Here they are then, the major issues, with a couple of others that have come to mind:
- depression
- bullying
- loss of faith
- heavy metal poisoning
- sibling rivalry
- father and son relationships
Others might find others, but they won’t until the book is out and available. I’ll keep this site posted.
Something is hapening
The most frequently asked question about “Boy on a Wire”, so far
Is the boy you?
No. It can’t be me. This is me. I am not trapped in a book of 231 pages.
Did you go to boarding school?
Yes.
Which one?
None of your business.
No, seriously.
A boarding school in Perth, West Australia: Christ Church Grammar School.
Did you enjoy it?
I did, for the first couple of years. It was a great adventure and I was very happy to be away from my home town and my parents.
But then?
It wore me out. And the longer I stayed the more cruelty I saw: boys on boys and masters on boys.

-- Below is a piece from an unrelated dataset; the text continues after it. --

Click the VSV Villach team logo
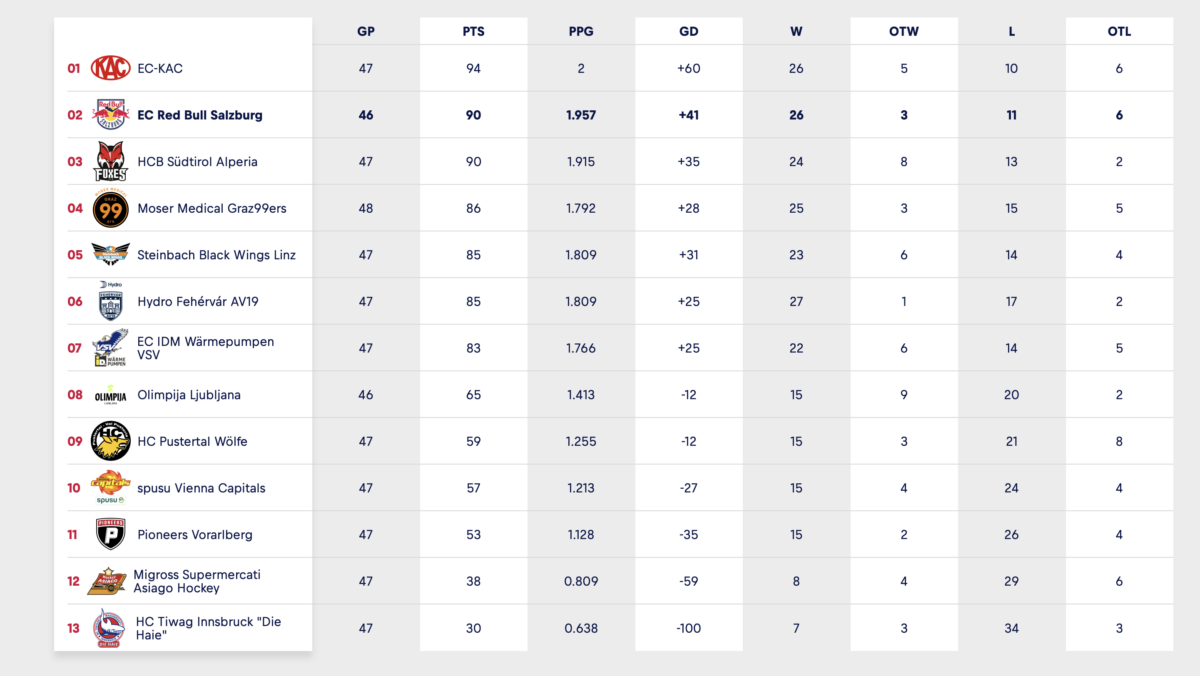This screenshot has height=676, width=1200. click(x=110, y=347)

Did the experience scar you?
Yes. But it is now clear to me that the biggest scars it left on me were the scars I saw it leave on others.
Surely you drew on your experiences?
Yes.
So the boy is a lot like you?
He is like me. I was the starting point, the constant reference, but eventually he became himself, Jack Muir. I love Jack. Jack is a lot like me. His journey is a lot like mine. But he is not me. He is the twin brother I never had, the one I would have shared everything with, told everything to.